This is because they will provide extra luxuries that may not be available through other treatment programs, such as diverse sporting services and facilities, equestrian therapy, art therapy, aromatherapy, and spa services.

While obviously more tempting and pleasant than other treatment centers may seem, luxury rehab facilities are not a necessary level of care for addiction recovery. Those without the financial means to pay for these luxuries can get by just fine with the basic levels of care.

Paying for Services Not Covered by PPO Insurance

Services Not Covered by PPO Insurance

Sadly, many alcoholics and addicts won’t get assistance because they can’t afford it. For this reason, a solid health insurance plan might be crucial to a person’s chances of beating their addiction for good.

However, it’s possible that some people won’t ever be able to afford dependable insurance. Fortunately, there are a number of options for covering the cost of professional substance misuse treatment that do not involve insurance or supplement what insurance does not cover.

Installment arrangements are by far the most common. These allow those in recovery to spread out the cost of their therapy over time, rather than having to come up with the full amount at once. This may be a huge relief to many people’s wallets as they attempt to pay for rehabilitation.

Another option is to ask close friends, relatives, or other loved ones to help out financially. A tight network of people who care about the individual’s well-being can lessen the financial burden of necessary medical care.

Having confidence in your ability to afford expert help to overcome drug and alcohol dependence by knowing what kinds of addiction treatment services are covered by your PPO insurance plan and how much coverage you will actually be able to obtain is crucial.

Getting Started With Insurance Coverage for Rehab

While each insurance provider has its own set of rules that must be met before they can issue a policy, there are certain things you can do to increase your chances of being accepted.

If you do not yet have a PPO policy, the Affordable Care Act and the ACA Marketplace can be a good starting place for your search. When searching, remember that PPO insurance coverage is generally the best option for both in-network rehab options as well as an out of network provider.

Consult Your Physician

You can avoid unnecessary bother with your insurance provider by requesting a reference from your primary care physician to the institution of your choice.

Check Your Insurance

Although most rehabilitation centers take all major PPO plans, you should double-check that the facility you’re considering is indeed an in-network provider with your insurance company to avoid any unwanted out-of-network charges.
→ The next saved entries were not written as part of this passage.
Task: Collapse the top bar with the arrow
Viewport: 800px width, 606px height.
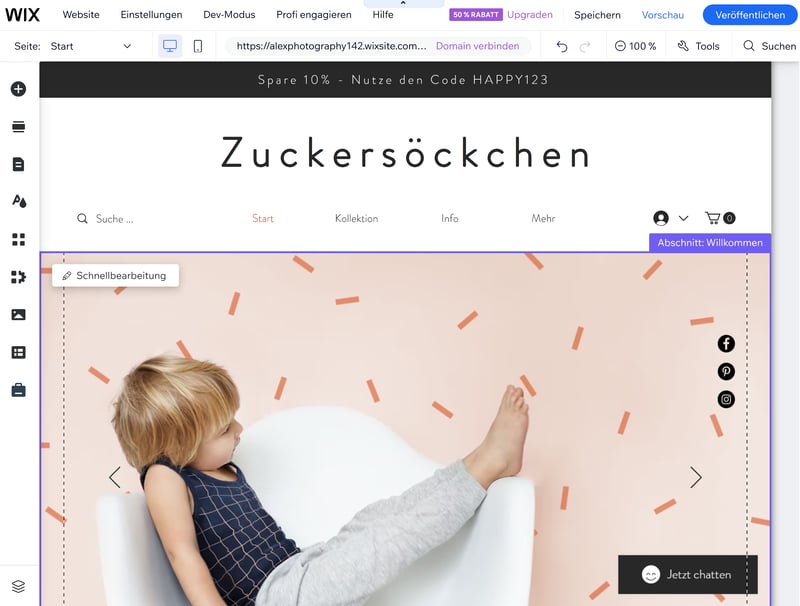Action: [x=403, y=4]
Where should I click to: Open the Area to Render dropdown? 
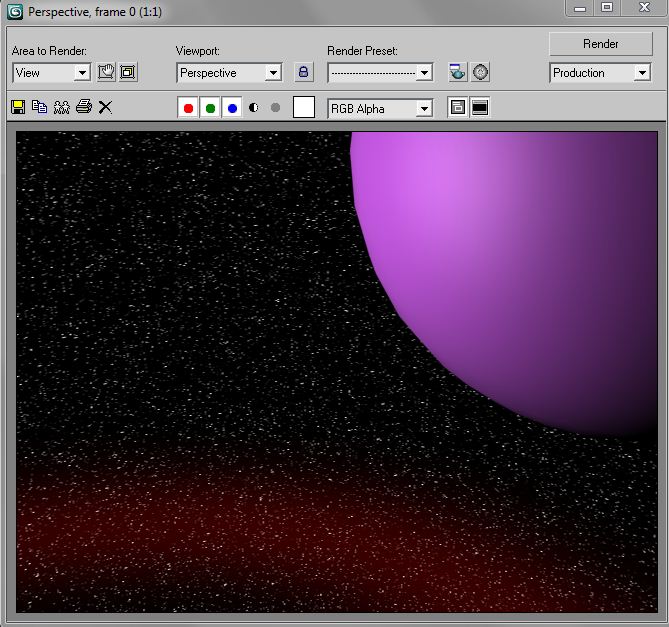(81, 73)
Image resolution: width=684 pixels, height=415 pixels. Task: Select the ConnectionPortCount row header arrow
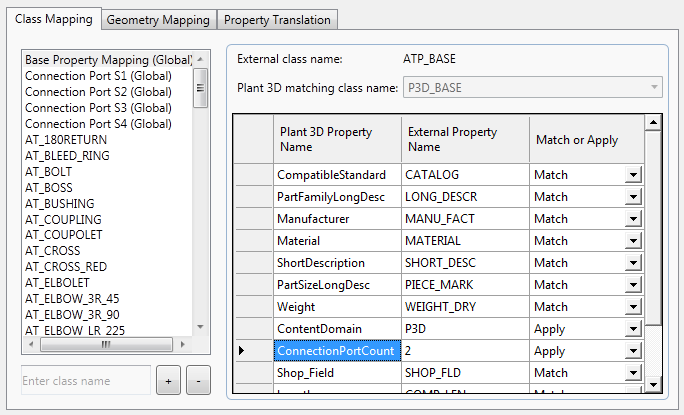pos(241,351)
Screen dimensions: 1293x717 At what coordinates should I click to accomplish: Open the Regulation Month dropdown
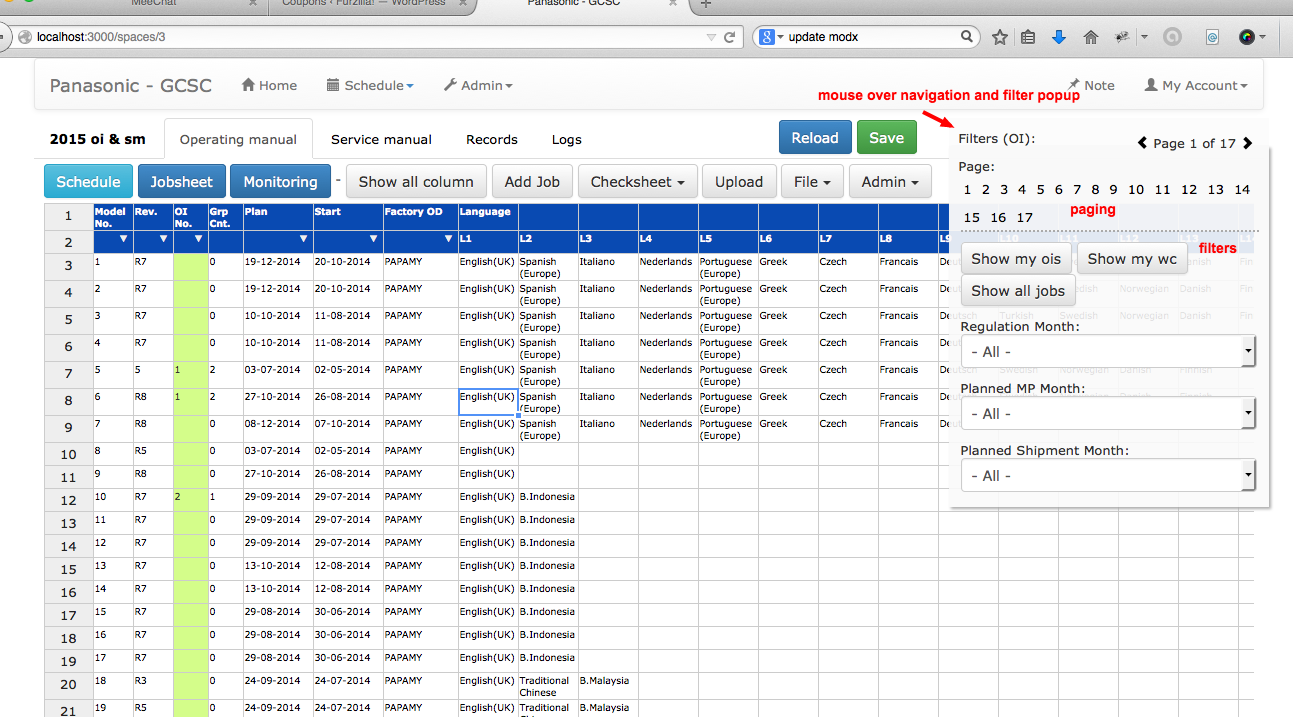(1107, 352)
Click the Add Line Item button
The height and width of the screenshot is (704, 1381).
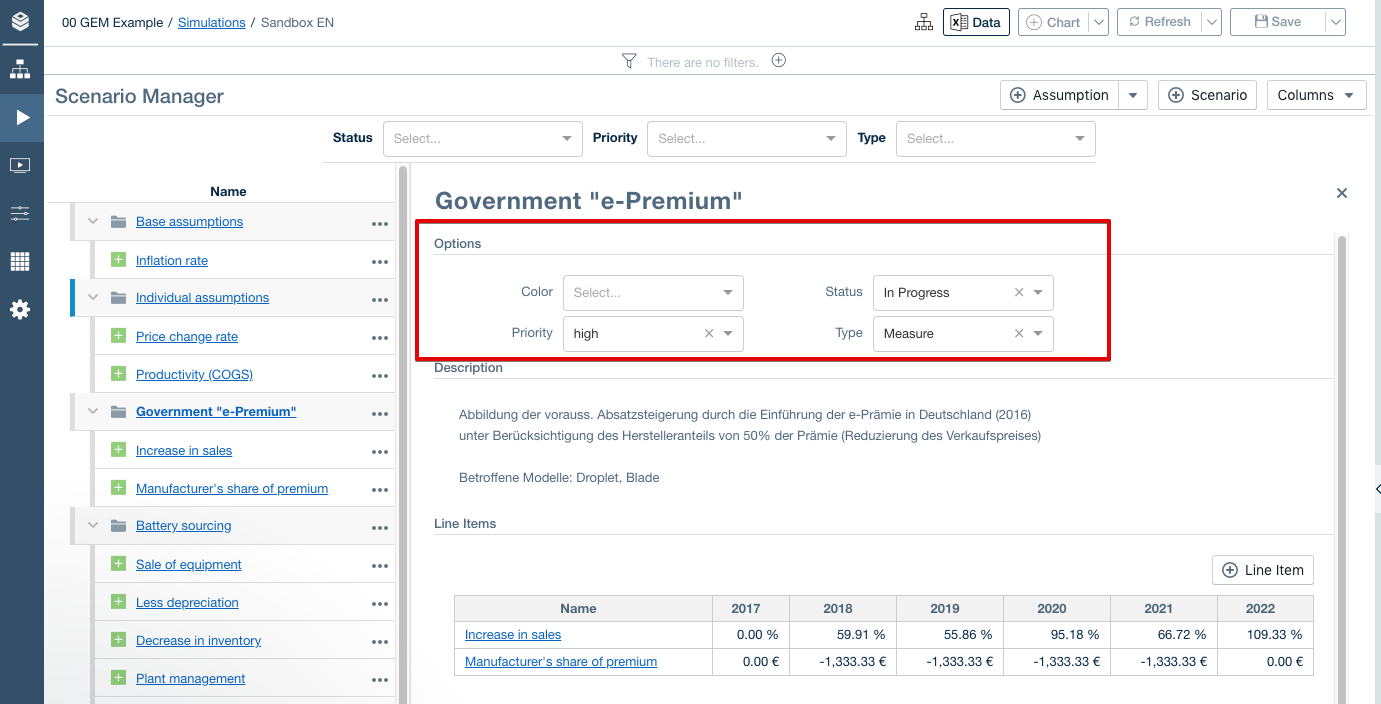tap(1262, 570)
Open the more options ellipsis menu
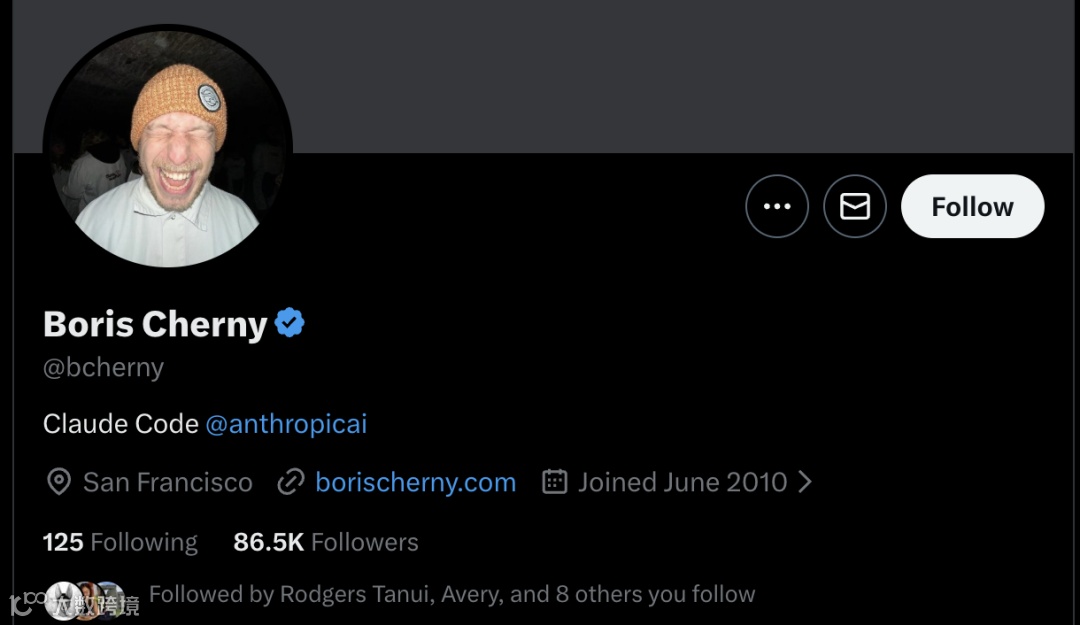 [x=777, y=206]
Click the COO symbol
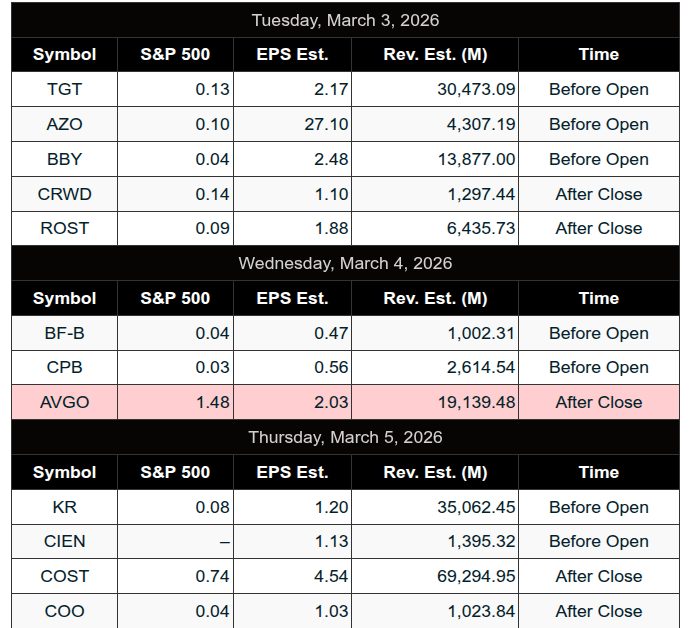 click(x=64, y=611)
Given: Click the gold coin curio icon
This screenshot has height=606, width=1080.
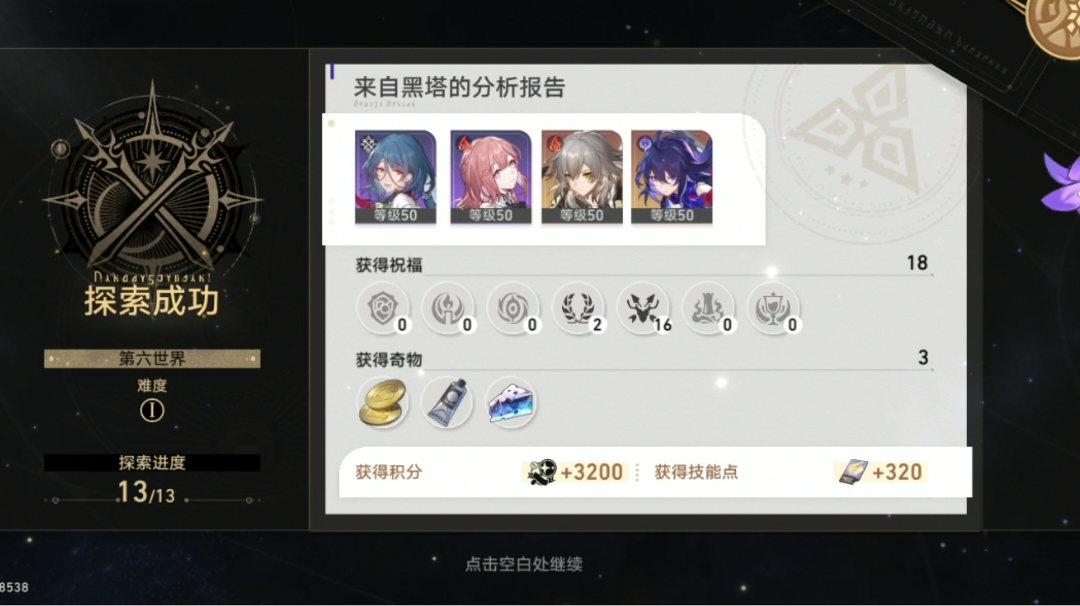Looking at the screenshot, I should [x=383, y=403].
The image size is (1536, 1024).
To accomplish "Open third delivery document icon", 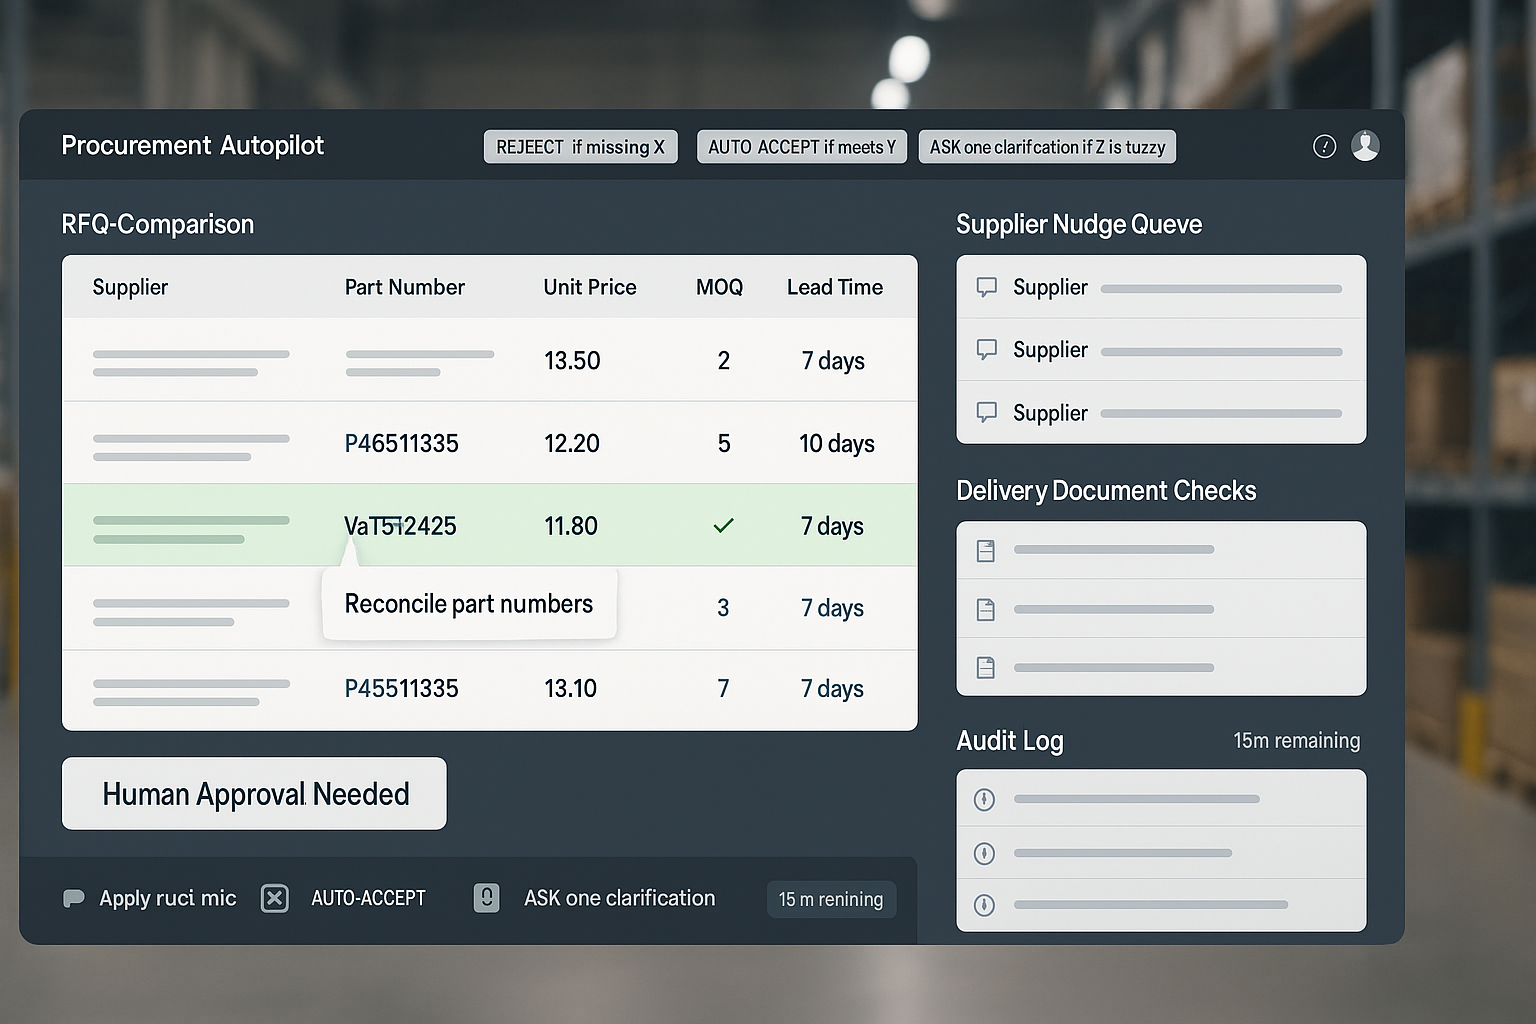I will [x=985, y=668].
Even if rehab is not in your insurance network, you may still be eligible for some financial assistance. Your out-of-pocket costs can be determined with the aid of customer support.

Contact the Help Desk

Reviewing your documents alone may not always help you understand what is and is not covered. In this situation, feel free to call your insurance provider and ask any questions you may have, and remind them you would like to attend Pathfinders and find out any associated costs.

Our Admissions team is also always happy to assist with questions about your PPO insurance coverage and can let you know out-of-pocket costs within minutes.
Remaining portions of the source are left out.